When Green Tech Pushes Consumption (in French) - all
http://www.monde-diplomatique.fr/2010/07/GOSSART/19374

======
kjell
This isn't groundbreaking research or anything. He does give a few examples of
his rebound [<http://en.wikipedia.org/wiki/Rebound_effect_(conservation)>].
Paraphrased: while the average energy consumption to heat 1m^3 went from
365kWh in 1973 to 215 in 2005, energy devoted to heating rose 20%. Average
temperatures in residential buildings rose from 19 to 21ºC.

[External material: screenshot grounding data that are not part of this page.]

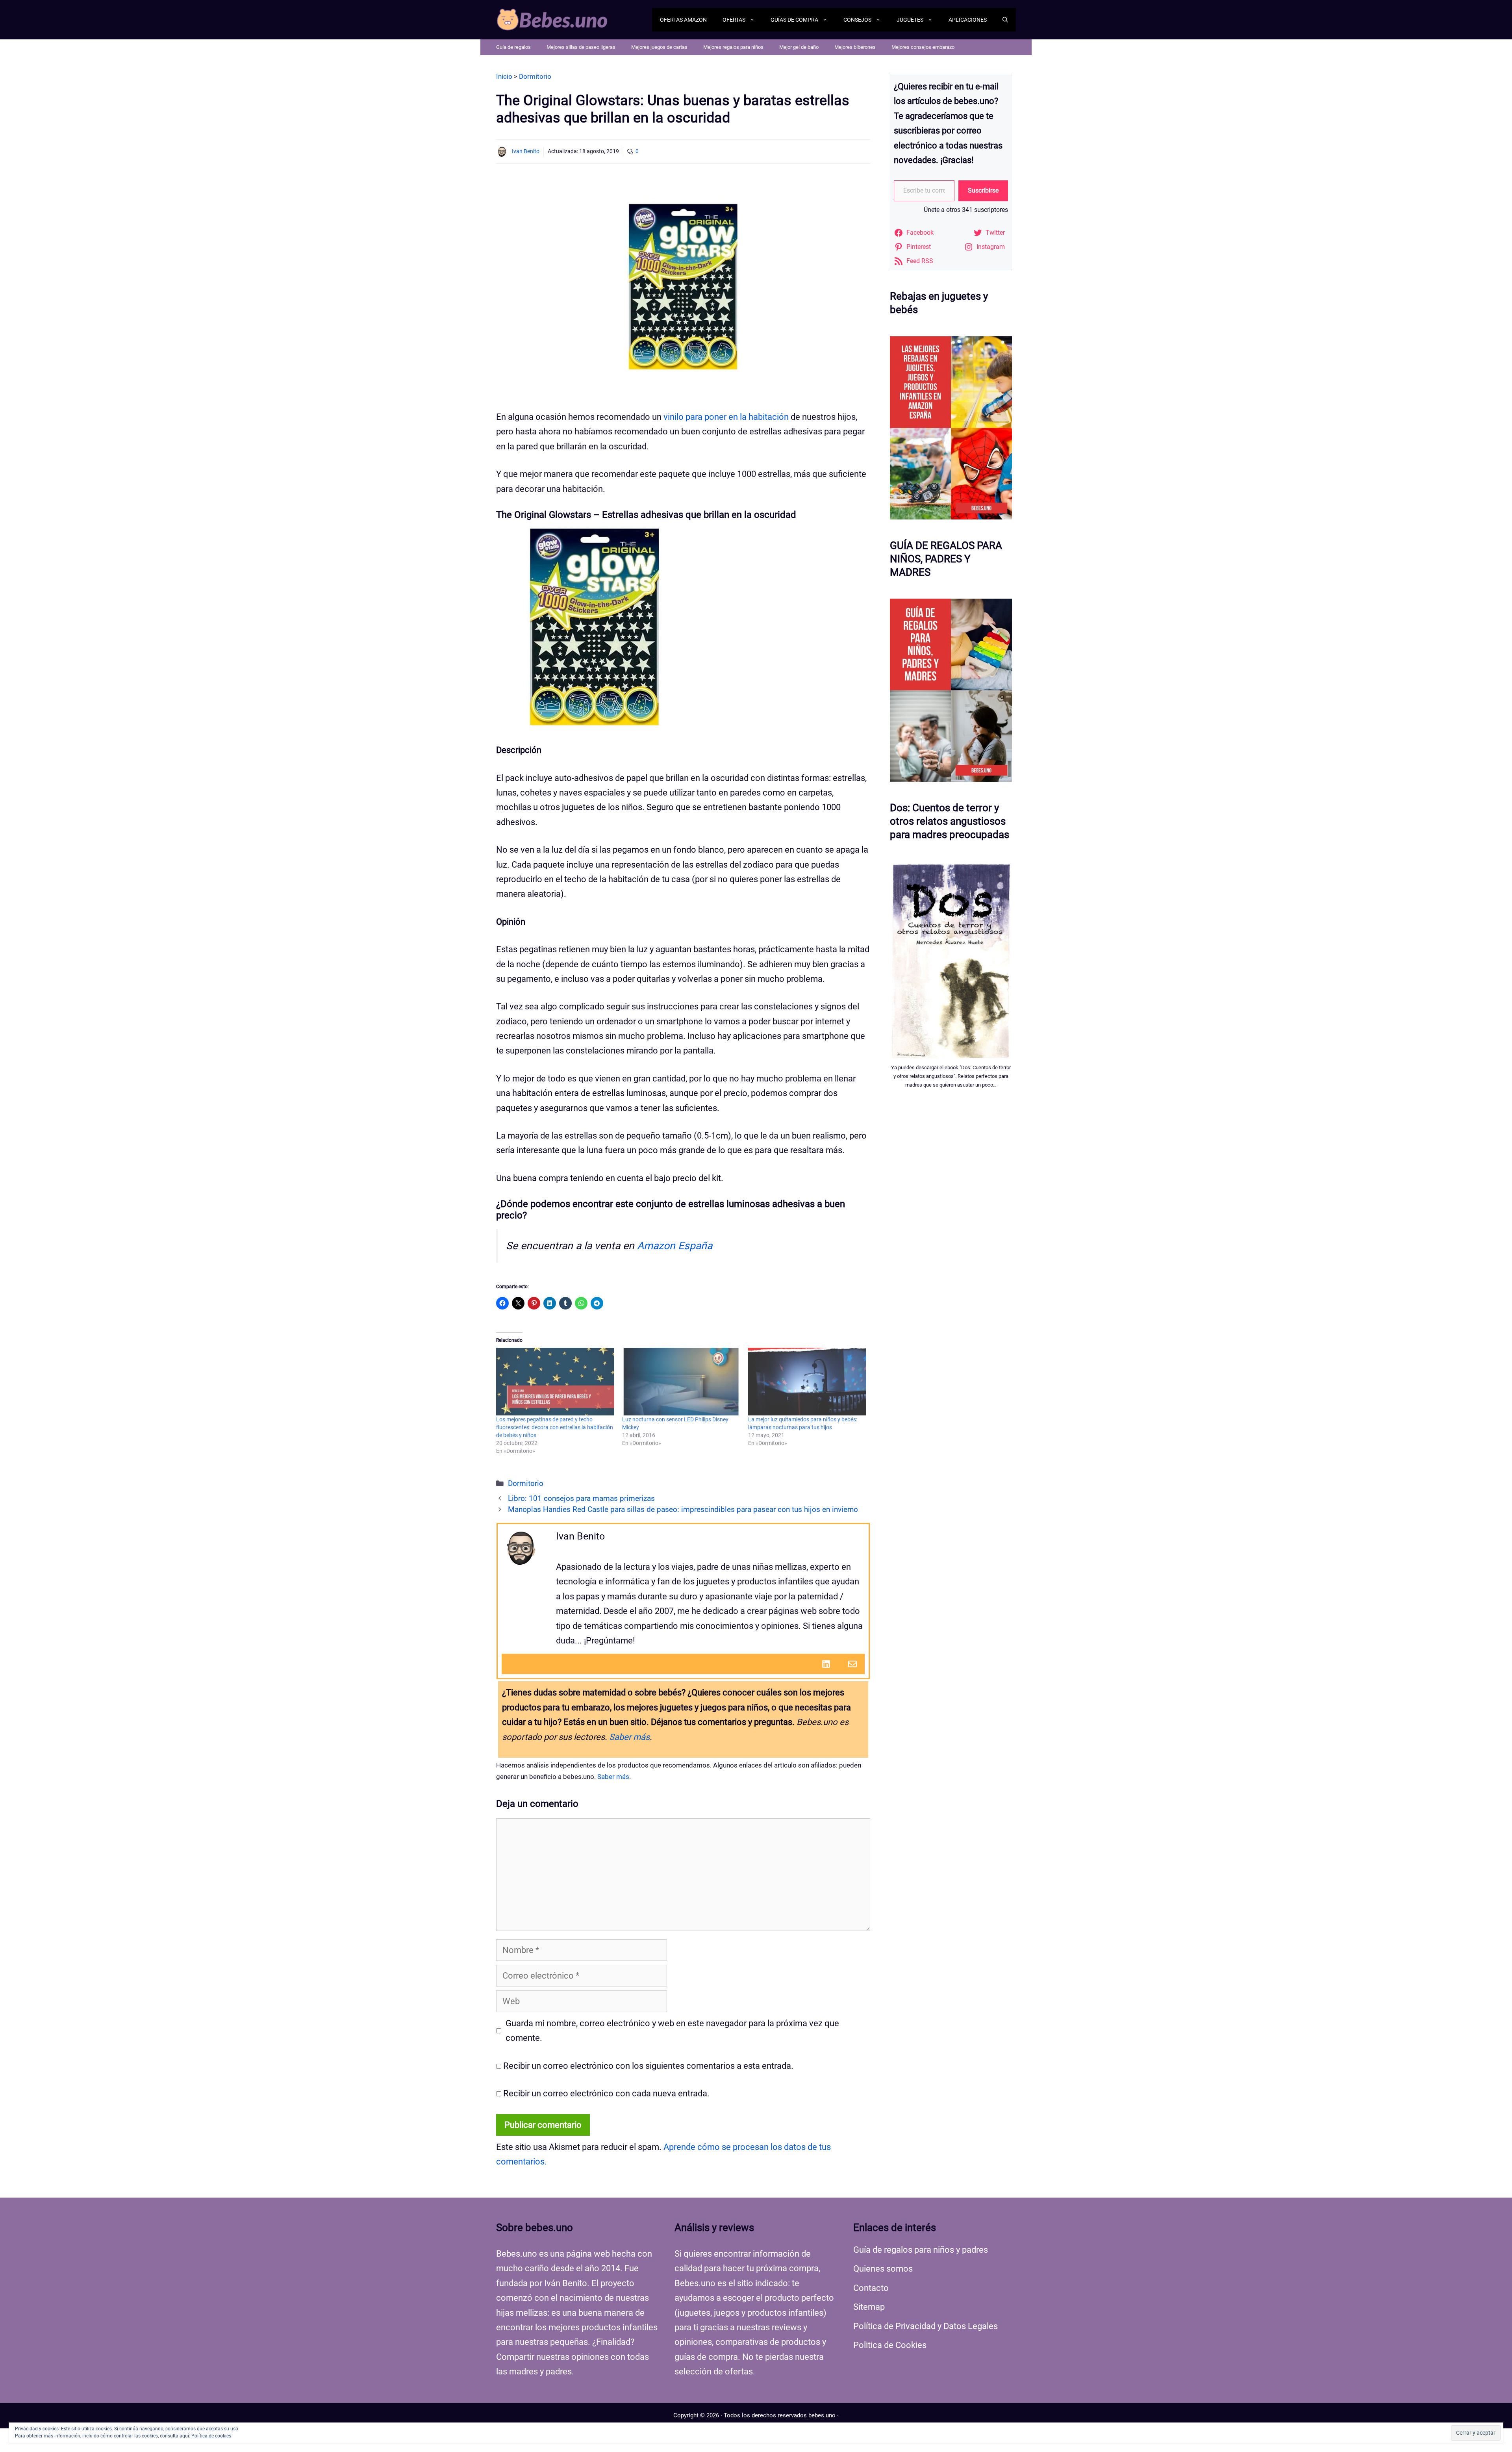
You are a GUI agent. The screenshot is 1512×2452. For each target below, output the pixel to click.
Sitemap (869, 2307)
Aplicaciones (968, 20)
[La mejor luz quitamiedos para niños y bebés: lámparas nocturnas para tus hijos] (807, 1381)
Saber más (629, 1737)
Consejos (857, 20)
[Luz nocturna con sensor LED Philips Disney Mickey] (681, 1381)
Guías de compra (794, 20)
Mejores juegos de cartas (659, 47)
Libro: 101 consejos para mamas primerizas (581, 1498)
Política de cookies (211, 2436)
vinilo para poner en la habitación (726, 417)
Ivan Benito (525, 151)
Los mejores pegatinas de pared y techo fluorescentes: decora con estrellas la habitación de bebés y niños (554, 1427)
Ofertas (734, 20)
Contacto (871, 2288)
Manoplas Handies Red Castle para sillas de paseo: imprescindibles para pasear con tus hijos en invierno (683, 1509)
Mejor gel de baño (799, 47)
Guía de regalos (513, 47)
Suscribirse (983, 190)
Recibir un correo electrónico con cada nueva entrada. (606, 2093)
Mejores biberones (855, 47)
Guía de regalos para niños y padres (920, 2250)
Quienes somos (883, 2269)
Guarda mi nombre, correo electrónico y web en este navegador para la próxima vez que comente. (672, 2030)
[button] (1005, 20)
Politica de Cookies (889, 2345)
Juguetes (910, 20)
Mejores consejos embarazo (922, 47)
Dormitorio (525, 1483)
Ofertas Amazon (683, 20)
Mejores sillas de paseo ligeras (581, 47)
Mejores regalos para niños (733, 47)
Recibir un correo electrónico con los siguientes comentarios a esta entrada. (648, 2066)
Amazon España (674, 1246)
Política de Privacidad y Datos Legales (925, 2326)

He can't reasonably pin all these increases on 'Green Tech' alone though.
(Maybe people don't wear fancy suits as much, instead opting for t-shirts.
Voila more chauffage.) Cheap heat probably does make it easier for someone to
kick up the thermostat, but so do other factors he neglects to mention.

------
hansel
This seems like the standard gloom and doom article that is easy for
journalists to publish for an audience looking for an enemy to hate on.

Energy efficiency and end-user economic efficiency can be separated. The
simplest way would be to tax the fuels and use those funds to subsidize the
financing or purchase of efficient equipment.

The article is stretching arguments too far. The savings of money do not
necessarily get applied to more energy intensive purchases. They have no data
to back their argument up. Those savings could be applied to renewable energy
investments...then electricity is almost free and not scarce/finite.